● **Task objective**: What is needed is each line of the data below that holds the string "accomplish".

● **Dataset records**:
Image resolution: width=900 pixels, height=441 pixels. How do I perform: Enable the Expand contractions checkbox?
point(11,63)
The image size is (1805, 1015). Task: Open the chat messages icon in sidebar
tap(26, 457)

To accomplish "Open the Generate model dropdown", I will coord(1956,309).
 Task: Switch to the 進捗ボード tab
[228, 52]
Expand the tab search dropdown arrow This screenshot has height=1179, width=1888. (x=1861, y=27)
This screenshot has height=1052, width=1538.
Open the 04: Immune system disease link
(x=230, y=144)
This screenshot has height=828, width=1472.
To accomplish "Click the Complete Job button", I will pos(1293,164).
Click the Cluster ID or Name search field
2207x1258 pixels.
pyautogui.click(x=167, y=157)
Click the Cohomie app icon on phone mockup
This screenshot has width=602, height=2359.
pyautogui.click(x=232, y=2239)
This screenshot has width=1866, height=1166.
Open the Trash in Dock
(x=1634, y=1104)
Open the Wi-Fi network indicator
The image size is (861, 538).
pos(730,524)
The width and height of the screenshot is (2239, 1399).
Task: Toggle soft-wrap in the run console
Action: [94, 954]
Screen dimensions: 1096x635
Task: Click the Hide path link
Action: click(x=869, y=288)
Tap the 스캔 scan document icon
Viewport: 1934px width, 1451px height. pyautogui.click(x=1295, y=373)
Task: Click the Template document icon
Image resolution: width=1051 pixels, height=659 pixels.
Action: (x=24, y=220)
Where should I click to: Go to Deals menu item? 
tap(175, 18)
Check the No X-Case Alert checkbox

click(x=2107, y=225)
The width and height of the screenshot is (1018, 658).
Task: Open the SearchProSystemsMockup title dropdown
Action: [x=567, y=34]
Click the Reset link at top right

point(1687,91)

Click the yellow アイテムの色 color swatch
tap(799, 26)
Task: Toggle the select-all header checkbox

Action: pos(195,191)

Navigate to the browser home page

● **Task response**:
To accomplish "Open the Generate model dropdown", I will coord(1956,309).
To accomplish "Click the Complete Job button", I will pos(1293,164).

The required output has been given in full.